These languid, lyrically crafted episodes, during which
the girls are essentially clueless about what is happening
to them, are nothing less than a romanticized and lusty
aesthetic portrayal of date rape.***
A third screen adaptation of the introspective novella
Nemureru Bijo, by Japanese writer Yasunari Kawabata, House
Of The Sleeping Beauties has been alternately titled House
Of The Sleeping Virgins, but with no particular connection
to those Islamic 72 virgins in paradise - other than unhealthy
male obsessions. An inner lament about inevitably approaching
death and faded youth by lonely elderly German widower Edmond
(Glowna), whose wife and daughter died in a mysterious car
crash years ago, the film is no Death In Venice and Glowna
is in no way Luchino Visconti, or Thomas Mann for that matter.

----

[TASK REQUIREMENTS]: Pick up the piece on the film House Of The Sleeping Beauties right after its last sentence above, and keep writing in the same voice.

[DATA EXTRACT]:

----

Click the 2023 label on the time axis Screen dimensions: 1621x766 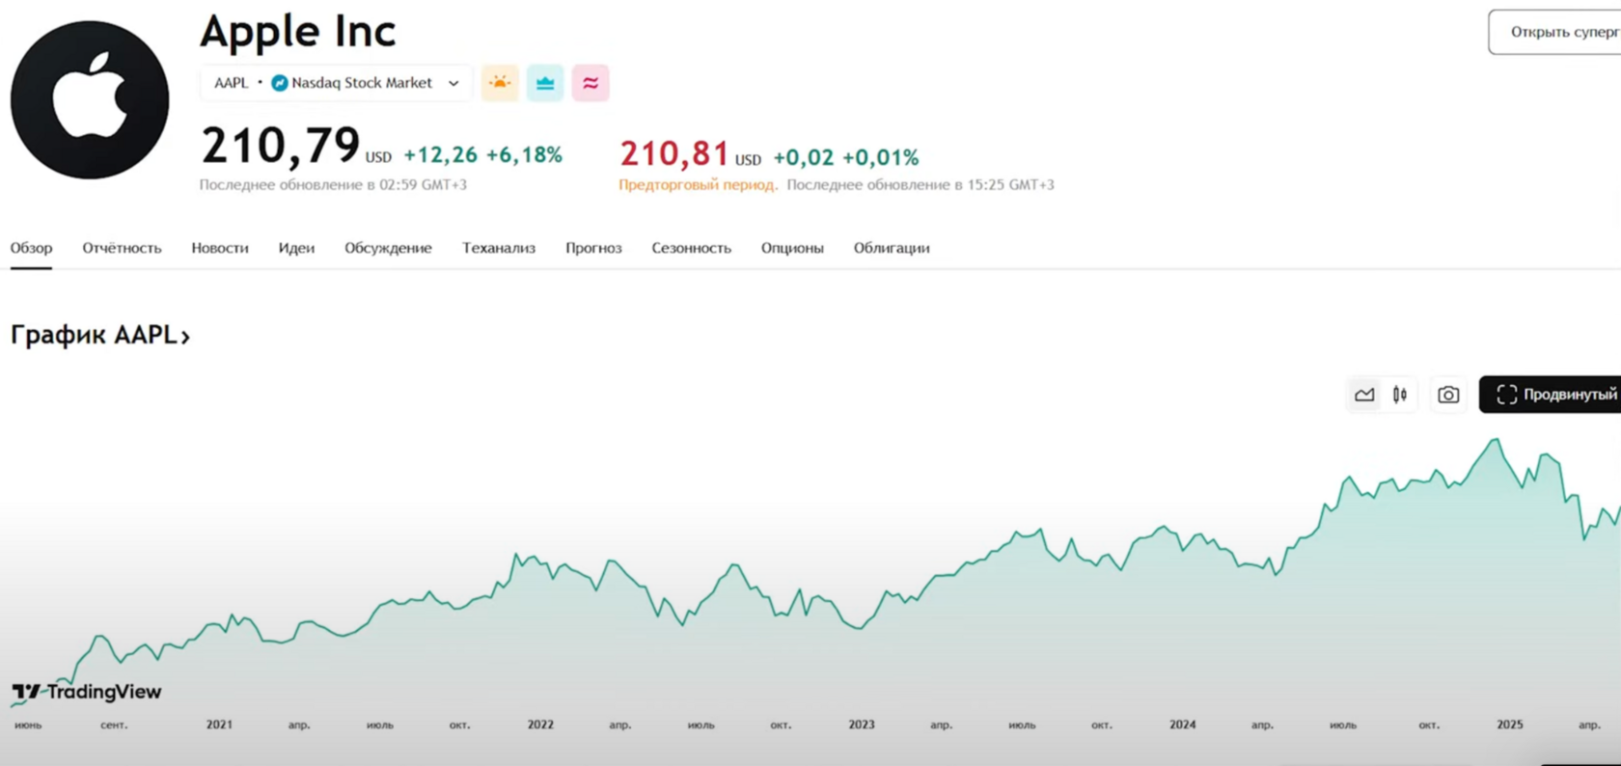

----

[RESPONSE TO THE EXERCISE]:
And while that story was more concerned with probing existential
despair through contemplation of elusive youth, Glowna is
more fixated on fondling them. Which is unfortunate, since
the philosophical passages are captivating but ultimately
trivialized.***
When we first encounter Edmond, he's a wealthy businessman
and loner moping in solitude around town, having never attained
closure over the death of his family. His friend Kogi (Maximilian
Schell), another old codger taking pity on his pal, refers
him to the bizarre brothel in question, presided over by
the fussy, reprimanding unnamed Madame (Angela Winkler).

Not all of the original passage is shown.